CHARLOTTESVILLE, Va. — University of Virginia researchers have published a case report describing what they believe is the first well-documented death from alpha-gal syndrome after a healthy 47-year-old New Jersey man collapsed about four hours after eating beef in 2024. The authors say the fatal, delayed reaction shows how a tick-triggered allergy can be missed until it is too late, Dec. 28, 2025.
Alpha-gal syndrome is a potentially life-threatening allergy that can develop after some tick bites, according to the Centers for Disease Control and Prevention. The trigger is alpha-gal, a sugar found in most nonprimate mammal meat and some mammal-derived products, and reactions may start hours after exposure — a delay that can obscure the link to food.

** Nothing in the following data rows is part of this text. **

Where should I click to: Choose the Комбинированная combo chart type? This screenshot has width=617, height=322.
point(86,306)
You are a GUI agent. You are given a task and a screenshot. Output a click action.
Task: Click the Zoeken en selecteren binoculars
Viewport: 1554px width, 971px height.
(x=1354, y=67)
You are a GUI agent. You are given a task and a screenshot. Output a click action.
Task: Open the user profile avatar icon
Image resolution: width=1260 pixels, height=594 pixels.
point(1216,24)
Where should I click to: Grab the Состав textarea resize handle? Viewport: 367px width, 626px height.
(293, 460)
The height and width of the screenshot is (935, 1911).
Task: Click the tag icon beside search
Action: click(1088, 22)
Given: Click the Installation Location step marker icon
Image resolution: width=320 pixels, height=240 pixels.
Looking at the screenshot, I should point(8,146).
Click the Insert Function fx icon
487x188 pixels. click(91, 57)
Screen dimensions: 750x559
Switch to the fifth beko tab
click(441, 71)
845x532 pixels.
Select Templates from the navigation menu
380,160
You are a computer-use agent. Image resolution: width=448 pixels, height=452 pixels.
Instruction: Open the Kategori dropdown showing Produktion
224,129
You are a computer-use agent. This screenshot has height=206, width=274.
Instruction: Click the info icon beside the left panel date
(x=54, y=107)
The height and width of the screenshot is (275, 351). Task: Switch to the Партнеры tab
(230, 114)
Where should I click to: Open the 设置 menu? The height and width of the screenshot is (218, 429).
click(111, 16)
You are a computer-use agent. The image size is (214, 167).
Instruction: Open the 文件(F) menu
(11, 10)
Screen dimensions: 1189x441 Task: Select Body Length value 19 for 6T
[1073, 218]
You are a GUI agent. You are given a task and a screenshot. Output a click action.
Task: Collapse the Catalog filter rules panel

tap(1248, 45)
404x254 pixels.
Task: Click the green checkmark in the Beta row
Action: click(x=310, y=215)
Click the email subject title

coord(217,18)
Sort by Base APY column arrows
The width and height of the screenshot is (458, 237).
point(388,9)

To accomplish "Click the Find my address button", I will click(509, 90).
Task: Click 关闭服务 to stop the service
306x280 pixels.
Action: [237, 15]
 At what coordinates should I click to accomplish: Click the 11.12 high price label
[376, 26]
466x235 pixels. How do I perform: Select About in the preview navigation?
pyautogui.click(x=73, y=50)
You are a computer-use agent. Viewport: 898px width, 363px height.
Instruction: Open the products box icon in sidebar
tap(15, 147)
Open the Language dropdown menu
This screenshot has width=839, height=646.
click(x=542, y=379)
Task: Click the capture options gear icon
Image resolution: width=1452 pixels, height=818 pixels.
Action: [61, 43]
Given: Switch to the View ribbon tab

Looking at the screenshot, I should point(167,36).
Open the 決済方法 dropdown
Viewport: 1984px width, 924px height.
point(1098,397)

What the UVA case adds to alpha-gal syndrome awareness
UVA researchers said the man’s death was initially reported as sudden and unexplained after an inconclusive autopsy. A later review by UVA allergy specialist Thomas A.E. Platts-Mills focused on whether alpha-gal syndrome could explain the timing and symptoms described by the family, according to a summary from UVA School of Medicine.
The team obtained post-mortem blood samples and found evidence the man had been sensitized to alpha-gal, with lab findings consistent with fatal anaphylaxis. The case was published as a Journal of Allergy and Clinical Immunology: In Practice report with co-authors from UVA and Hackensack Meridian Health.
The timeline, as described by the researchers, began during a summer camping trip when the man ate a late steak dinner around 10 p.m. He woke at about 2 a.m. with severe abdominal pain, diarrhea and vomiting, then recovered by morning. Two weeks later, still unaware he had alpha-gal syndrome, he ate a hamburger at a barbecue and developed illness several hours later; his son later found him collapsed in a bathroom.
Platts-Mills urged the public to take delayed, intense stomach pain seriously: “severe abdominal pain occurring 3 to 5 hours after eating beef, pork or lamb should be investigated as a possible episode of anaphylaxis.” The researchers also noted possible cofactors — including alcohol, exercise and seasonal pollen exposure — that may influence how strongly alpha-gal syndrome presents.
alpha-gal syndrome and a growing footprint for the lone star tick
Most U.S. cases are associated with the lone star tick, which is now widely distributed across parts of the Northeast, South and Midwest, according to CDC lone star tick surveillance. That reach matters because sensitization can follow bites that people dismiss as minor — including small, itchy bites sometimes attributed to “chiggers.”
In a 2023 CDC analysis of commercial blood testing, researchers documented 110,229 suspected alpha-gal syndrome cases in the United States during 2010-2022 and estimated that 96,000 to 450,000 people may have been affected since 2010, based on likely underdiagnosis and uneven access to clinicians familiar with the condition, according to a Morbidity and Mortality Weekly Report study.
A pattern scientists have been tracking for more than a decade
The fatal case lands on a long research timeline for alpha-gal syndrome. A 2011 study that helped tie tick bites to alpha-gal antibodies in patients was published in The Journal of Allergy and Clinical Immunology. As clinicians began comparing notes across regions, Science magazine’s 2012 coverage drew early attention to an unusual red-meat allergy marked by delayed symptoms and confusing, late-night reactions.
By 2013, researchers were detailing the delayed meat reaction and its connection to alpha-gal in a widely cited clinical review — work that helped explain why alpha-gal syndrome can masquerade as food poisoning, especially when hives or breathing symptoms are absent early.
Health officials stress tick bite prevention and medical evaluation for recurring, unexplained reactions. Anyone with symptoms of anaphylaxis — including swelling, hives, severe abdominal pain, vomiting, dizziness or trouble breathing — should seek emergency care, and people who suspect alpha-gal syndrome should talk with a health care provider about testing and management.